La vita di Antonia Luco e della sua famiglia ha a che fare con il natio Cile, dal quale la protagonista si allontana poco prima dell’11 settembre meno noto ai libri di Storia contemporanea: l’11 settembre 1973, quando il generale Pinochet assediò il Parlamento e prese il potere con la forza, costringendo il presidente democraticamente eletto, Salvador Allende, a una suicida resistenza armata.

E’ soprattutto qui, nelle pagine che ricordano il Cile degli anni Settanta e Ottanta, che la Storia si intreccia con le storie della famiglia Luco e con le loro diverse necessità di fuga o di radicamento, al punto da dare un’ombreggiatura da romanzo storico a questa già godibilissima saga familiare.

Dal Cile, e in particolare dal piccolo porto di Coquimbo, Antonia fugge poco prima di quell’11 settembre alla ricerca di un luogo altro: l’Italia. Ma quello che doveva essere un viaggio di studio e crescita diventa invece lo sradicamento irreversibile dalla heimat, prima appunto in Italia, poi in Canada.

Lo sradicamento di una donna dalla sua famiglia, dai suoi odori, dalle sue tradizioni, dalla sua lingua. Così, dietro di sè Antonia lascia proprio tutto, a cominciare dal resto dei Luco: Ricardo, un marito pittore, edonista e playboy, dal carattere infantile e capriccioso, che Antonia dovrà degradare dalla sua vita; Manuela, figlia unica e insoddisfatta, che reagisce compiendo grandi scelte sbagliate, sposando fra l’altro un misterioso azzeccagarbugli che la mette incinta e rifiuta di riconoscere la bambina che nascerà; Enriqua, madre appena tratteggiata, cattolica e generosa, che vive e consuma la sua vita nel doppio lavoro (a casa e in un ristorante) e nel sacrificio verso tutti gli altri membri della dinastia, zie di Antonia comprese; José Antonio, padre sfuggente e donnaiolo, cronicamente non in grado di assumersi responsabilità, il tipo di uomo che a un qualunque lavoro per mantenere i suoi congiunti preferisce l’illusione di una eterna caccia al tesoro del capitano Francis Drake; José Manuel, fratello di Antonia, che trova una sua dimensione in Australia, dimenticandosi del resto dei parenti; Carlo, fratello e attivista socialista, unica figura di uomo decente di questa estesa casata cilena, naturalmente matriarcale e naturalmente piena di mezziuomini e di quaqqaraqquà, più che di uomini.

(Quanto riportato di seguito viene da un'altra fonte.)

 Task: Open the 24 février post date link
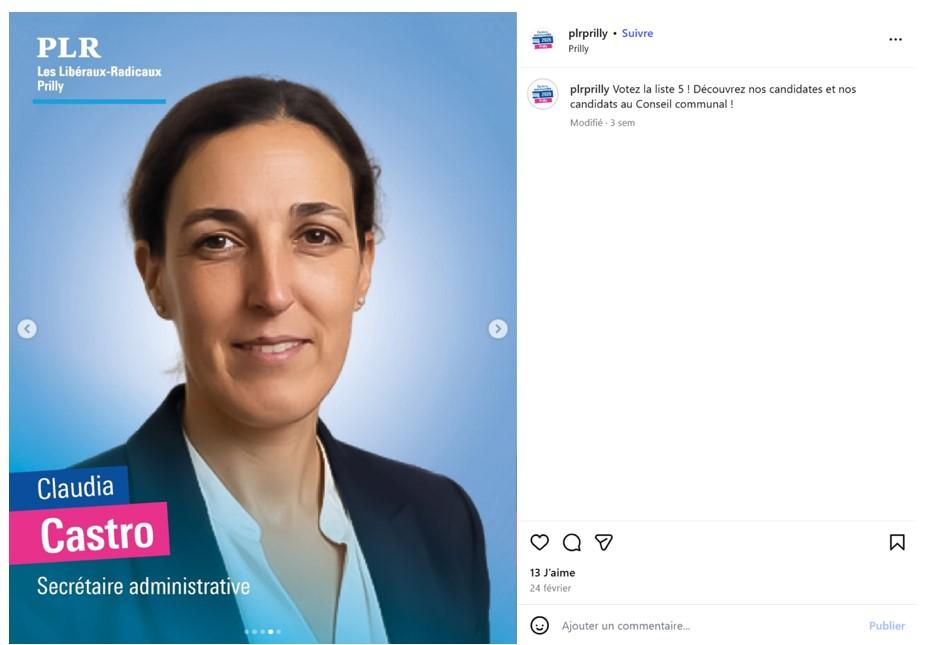coord(550,588)
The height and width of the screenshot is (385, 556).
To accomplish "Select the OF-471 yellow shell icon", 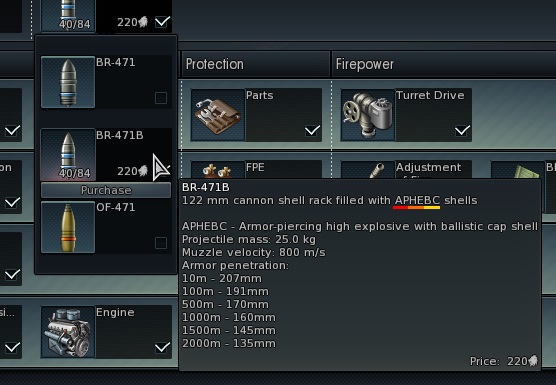I will 68,227.
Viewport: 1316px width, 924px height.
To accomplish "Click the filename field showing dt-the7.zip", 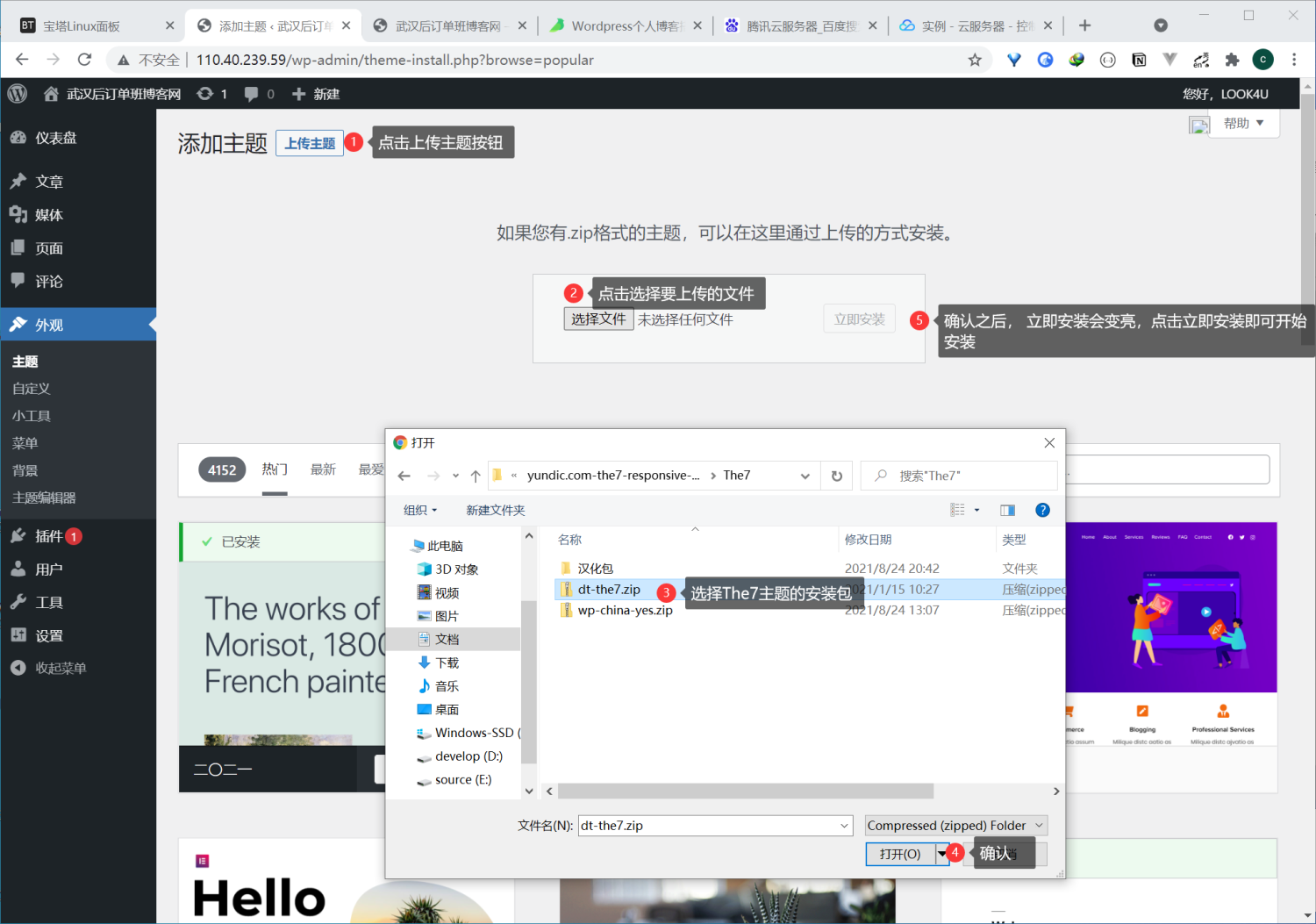I will click(714, 825).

Tutti questi abbandoni e sradicamenti costringono la protagonista a frequenti assenze dai momenti topici di una famiglia, funerali e nascite compresi, e la spingono sul lettino di uno psicanalista, Ray, le cui sedute funzionano da convincente contrappunto narrativo, in un’Ottawa raccontata attraverso la sua ruvida natura e le varie gradazioni del bianco dei suoi freddissimi inverni.

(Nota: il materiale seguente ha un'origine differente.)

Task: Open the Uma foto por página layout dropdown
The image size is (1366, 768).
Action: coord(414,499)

Cile, Italia, Canada: è il personale triangolo delle Bermuda della nostra protagonista e al centro di tutto c’è solo lei, i suoi dubbi, i suoi amori, le sue delusioni, il suo giudizio, il suo bisogno di auto-analizzarsi e di trovare una propria bussola. Cile, Italia, Canada: è allo stesso tempo il sud e il nord del mondo a essere raccontato e ricordato tramite lo sguardo della sola eroina, che fuggendo e viaggiando, sradicandosi e ri-radicandosi, accede a un cosmopolitismo dell’anima e delle sensazioni, colleziona un discreto numero di avventure e storie sentimentali con ominicchi via via diversi, in una sorta di gioco di specchi e ombre. Ominicchi che, forse con l’eccezione di George, quasi mai sono in grado di raggiungere il cuore di Antonia, cuore di donna ormai matura e dopotutto già fin troppo convinta della naturale, ovvia inferiorità del sesso maschile.

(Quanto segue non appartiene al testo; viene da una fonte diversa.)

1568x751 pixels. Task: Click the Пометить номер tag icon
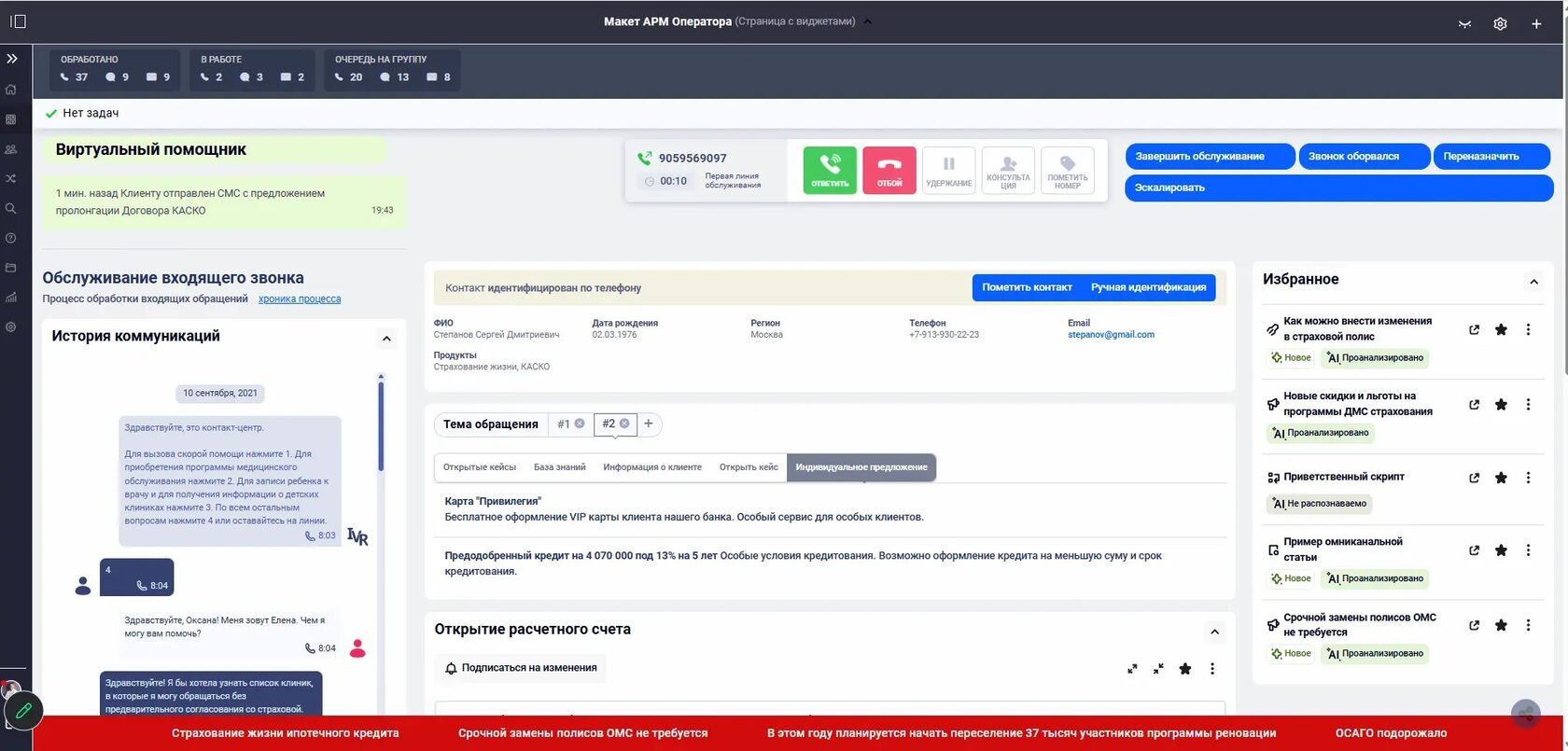pyautogui.click(x=1068, y=170)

Lettura consigliatissima, e non solo sotto l’ombrellone. Nota a parte merita la casa editrice Hacca di Matelica (MC) che ancora una volta convince con la scoperta di un’autrice di solido talento (era già capitato con Cristiana Alicata e il suo Verrai a trovarmi d’inverno) corredandola da un prodotto libro gradevole in tutto, a cominciare dalla copertina, opera di Maurizio Ceccato.